» **WRITTEN REQUEST**:
Could you switch "empty line" to "blank line" in everything from the line containing "The width and" down to the line containing "[x=365, y=357]", both included, and give back only those lines with nothing else changed?

» **GIVEN RECORDS**:

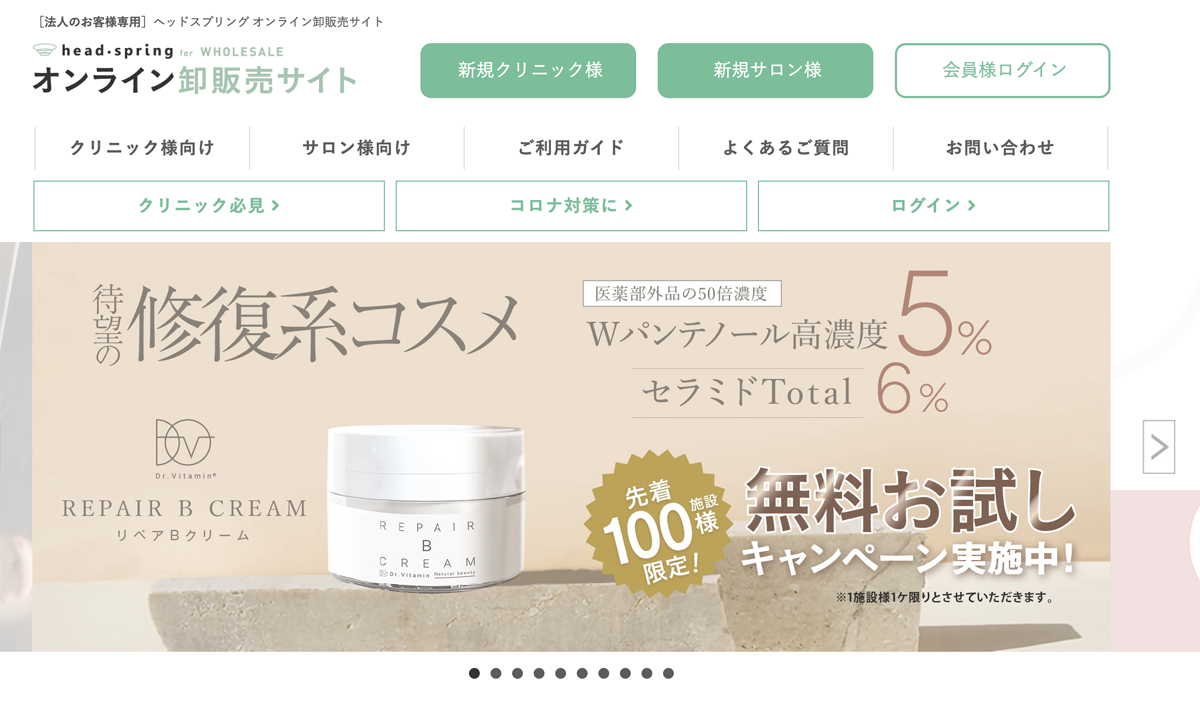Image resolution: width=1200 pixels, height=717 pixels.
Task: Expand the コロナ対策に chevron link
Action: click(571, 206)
==
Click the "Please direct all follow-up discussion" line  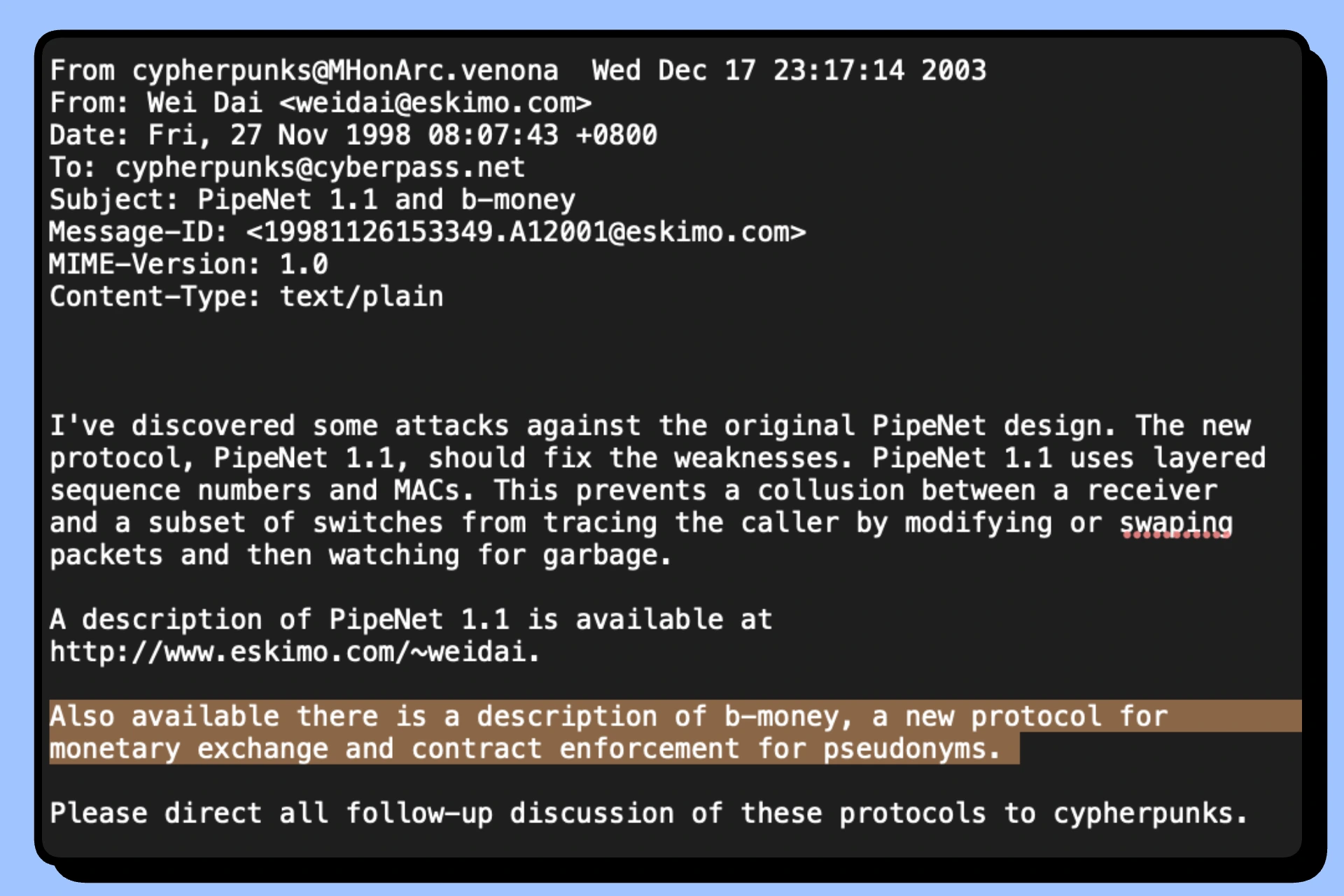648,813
...
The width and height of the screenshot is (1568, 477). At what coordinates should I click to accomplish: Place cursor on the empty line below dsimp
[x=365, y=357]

» **WRITTEN RESPONSE**:
The width and height of the screenshot is (1568, 477). At what coordinates should I click to accomplish: Place cursor on the blank line below dsimp
[x=365, y=357]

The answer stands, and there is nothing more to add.